To be honest, he knew his life was different than the ones shown on TV. The families in the idiot box would sit down together and have a somewhat normal dinner. But he thought those could just be an exaggeration. After all, he grew up around people like him, and frankly, he didn't have much of a frame of reference.
He didn't know the gap was that wide … until she appeared in his life.
He scrubbed the tiles with more gusto than he intended as the image of the fair-skinned girl materialized in his head. Under his persistent scrubbing, the tiles were slowly revealing its original lustre. Though he could try just as hard, he knew he could never scrub away the image of her the way he scrubbed away the caked-on scum.

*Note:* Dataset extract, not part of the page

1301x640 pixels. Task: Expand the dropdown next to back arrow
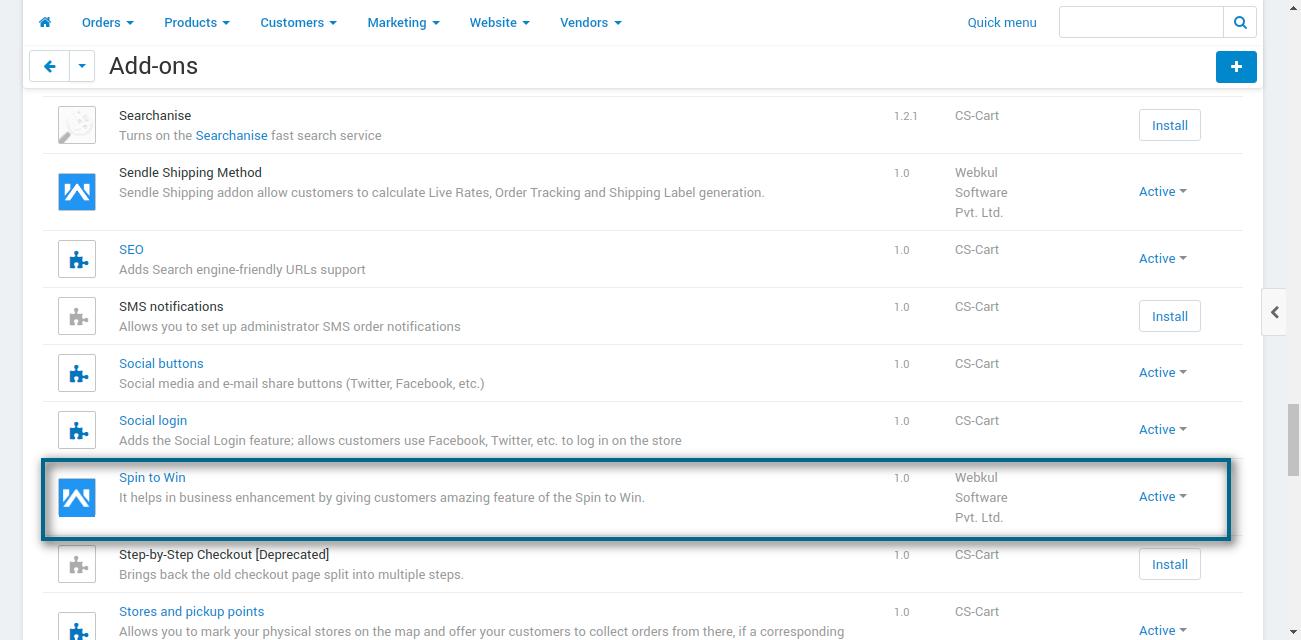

At first, his instincts told him to hate her. He hated her, not only because she made him experienced the bitter taste of defeat by shunning his approaches. He hated her because she brought along a new set of definitions for those familiar words. She was foreign; she stood out among the fellow Chiltonites. She was unwelcome because she made him doubt his old beliefs.
Suddenly, there was a yardstick to measure him against the rest of the world outside his social circle. Her existence reminded him of the voids in his life. He pursued her with all his might, hoping to squeeze into her world. He thought by being close to her, he could regain all the stuff he missed through her. She's probably his only chance for redemption.
She gave him a glimpse of a world that was foreign to him and before he knew it, he had discarded all his instincts and openly courted with the unknown. He wanted her, not only because of her nonchalant perfection contrasted with the artificial beauty around her. He wanted her because he wanted to be a part of her world. A world where the word love was not reserved for inanimate objects.
He saw the warmth and affection in her mother's eyes when she picked her up after school. The sight of them spending and extended period of time in each other's presence willingly was astonishing for him. The last time he exchanged more than five sentences with his mother was during his maternal grandfather's funeral, and that was three years ago.
He provoked her, thinking that by doing so, he might receive some of that warmth. But the only reaction he got was her cold shoulder if not for the occasional sharp-witted retort. At first, he thought she was playing hard to catch, or that she had changed the rules of the familiar game. He simply tried harder, and in hindsight, became even more irritating to her.
It wasn't until he had separated himself from her by being on exile did he realized the reason behind his failure. She didn't care about the rules because she wasn't playing the game. She didn't buy into his world of games, lies, and deceit. She ignored the hierarchy of power within Chilton by remaining true to her set of definitions. Even when she was standing before him, they were still a world apart.
Rory Gilmore lived in a world of truth and affection, words that did not exist in his vocabulary. And he was head over heels in love with her because of that.